In a twinkling, as may be said, he was transformed from an emigrant plodding his way across the continent to a Pony Express Rider, whose sole effort was to skim over the dangerous ground at the topmost speed to which his swift pony could be forced. “Get ahead in spite of everything,” was the motto of those daring fellows.

It was a sudden impulse that led the youth to make this perilous venture, but it is almost certain that, had he been given hours in which to consider the plan, he would have done precisely what he did do.

It is in the momentous crises of a person’s career that he often becomes sensible to trifles which would pass unnoticed at other times. The moment Alden set off with the small rifle of the stricken rider grasped in his left hand and the reins held loosely in his right, he noticed several things. He knew he was twenty or thirty pounds heavier than Dick Lightfoot. The saddle, although of the same kind as his own, still felt a little different. The stirrup straps were an inch or two shorter than those to which he was accustomed, but he decided to waste no time in shifting the buckles. The rifle was lighter than his weapon, for we know those men sacrificed everything possible to gain lightness. If an anxious correspondent offered a big price to the carrier to accept a thin missive after the pouch had been made up, he was refused and obliged to wait for the next messenger.

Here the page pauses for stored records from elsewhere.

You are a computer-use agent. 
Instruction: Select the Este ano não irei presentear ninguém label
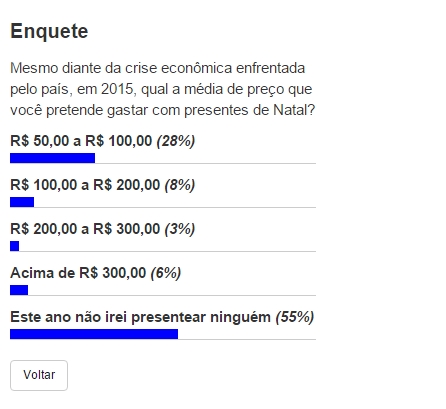[140, 317]
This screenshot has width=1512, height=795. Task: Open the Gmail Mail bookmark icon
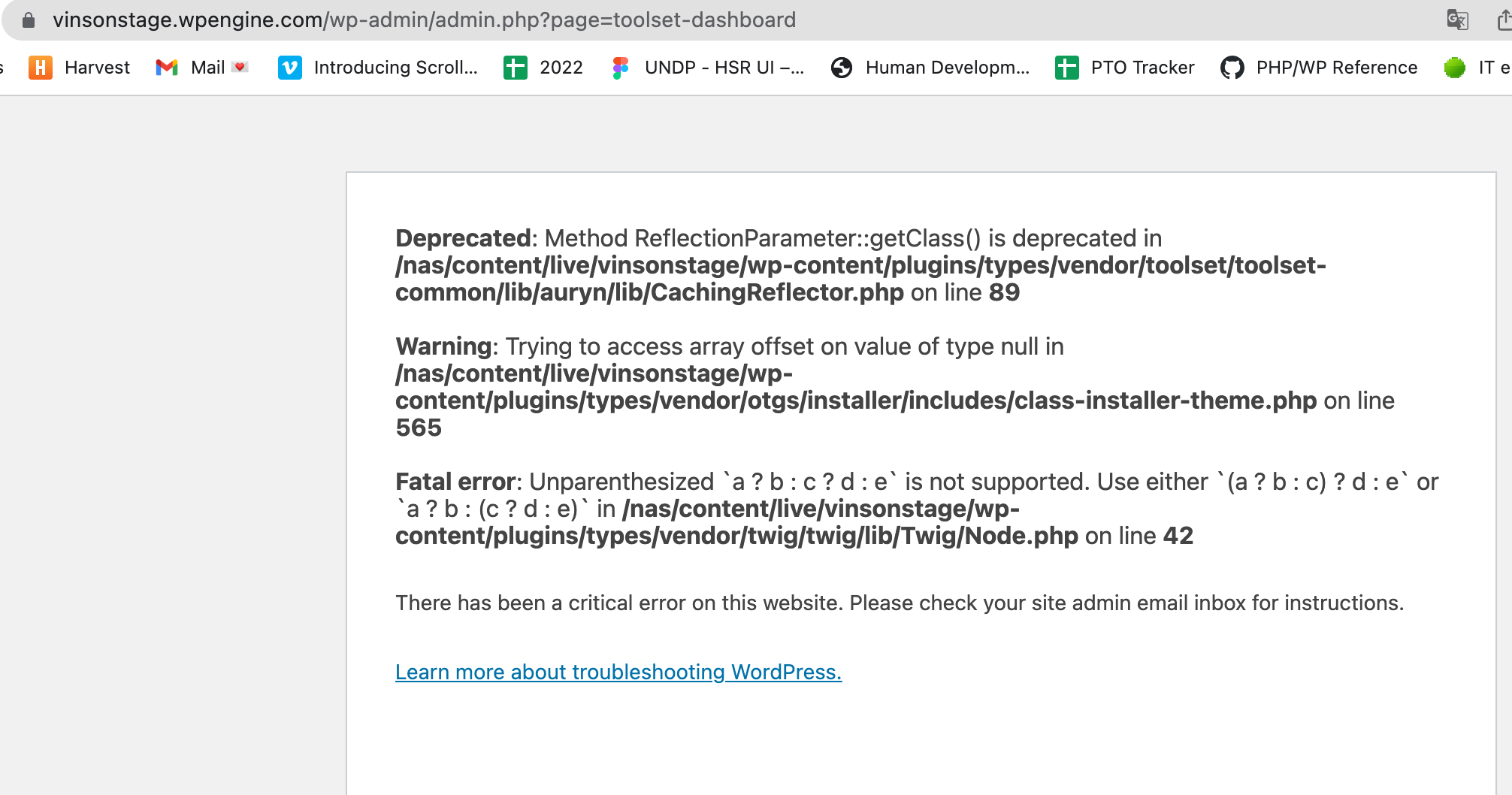coord(167,68)
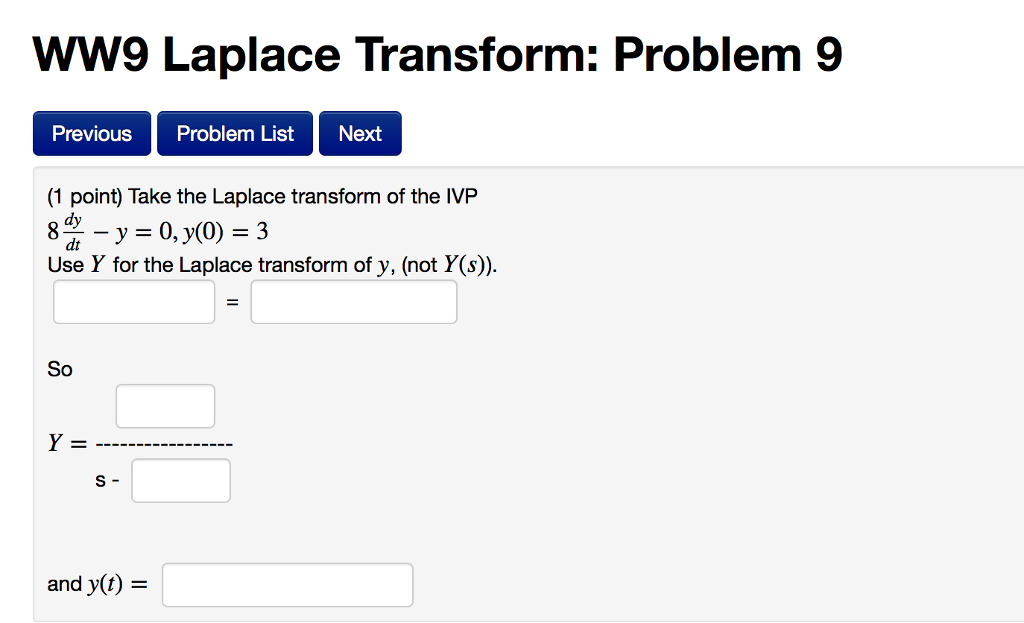
Task: Advance to the Next problem
Action: 359,133
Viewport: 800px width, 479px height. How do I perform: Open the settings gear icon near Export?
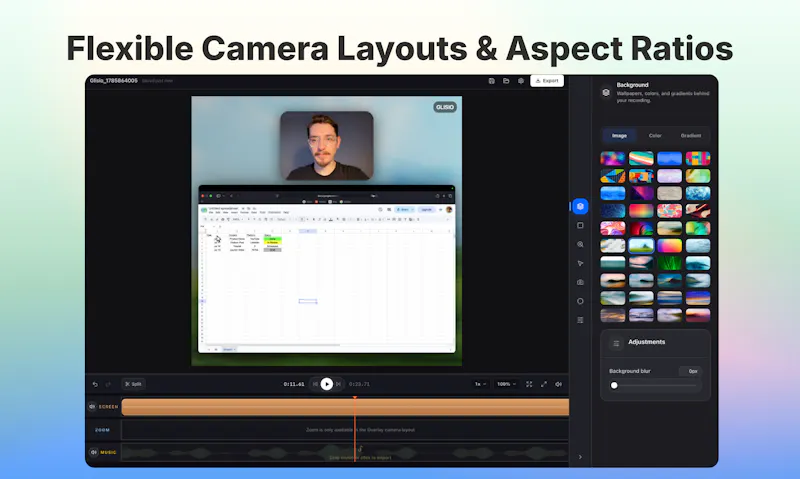521,81
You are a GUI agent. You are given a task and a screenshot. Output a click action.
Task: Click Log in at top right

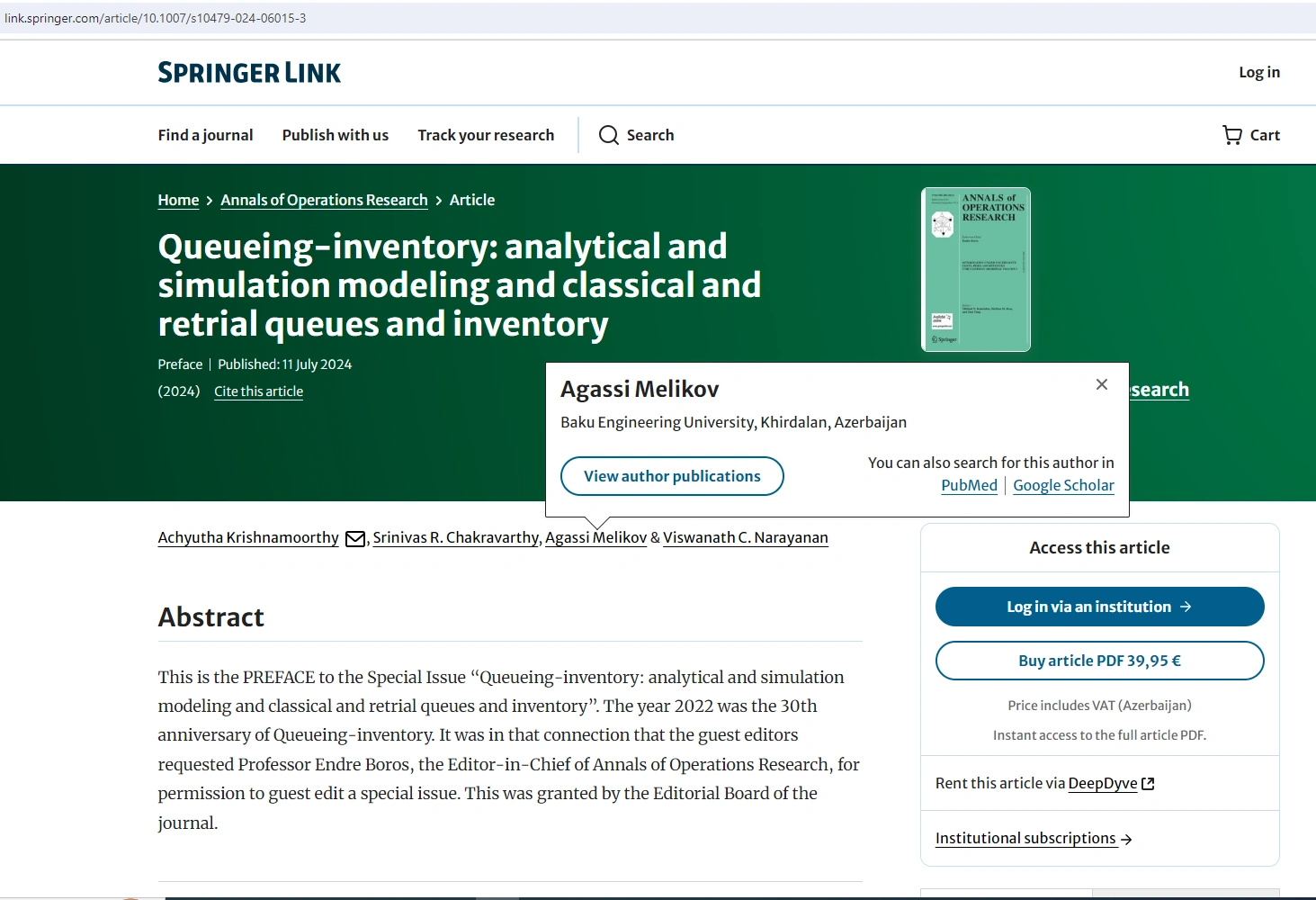tap(1259, 72)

The riders of course used spurs though they were not often necessary. The animal knew what was expected of him and gave it willingly. Covered with foam and dust, with his sides heaving, he thundered up to the station where rest was awaiting him, after which he was ready to bound away on the wings of the wind again. Often his master passed through the most frightful perils without shouting a command to his pony. A pressure of the knee, the gentlest pull on the rein, or perhaps a soft exclamation was enough: he obeyed with unerring instinct. As Dick Lightfoot declared, the animals came to know the routes better than their riders. When Theodore Rand covered the 110 miles between Box Elder and Julesburg, he always did it by night.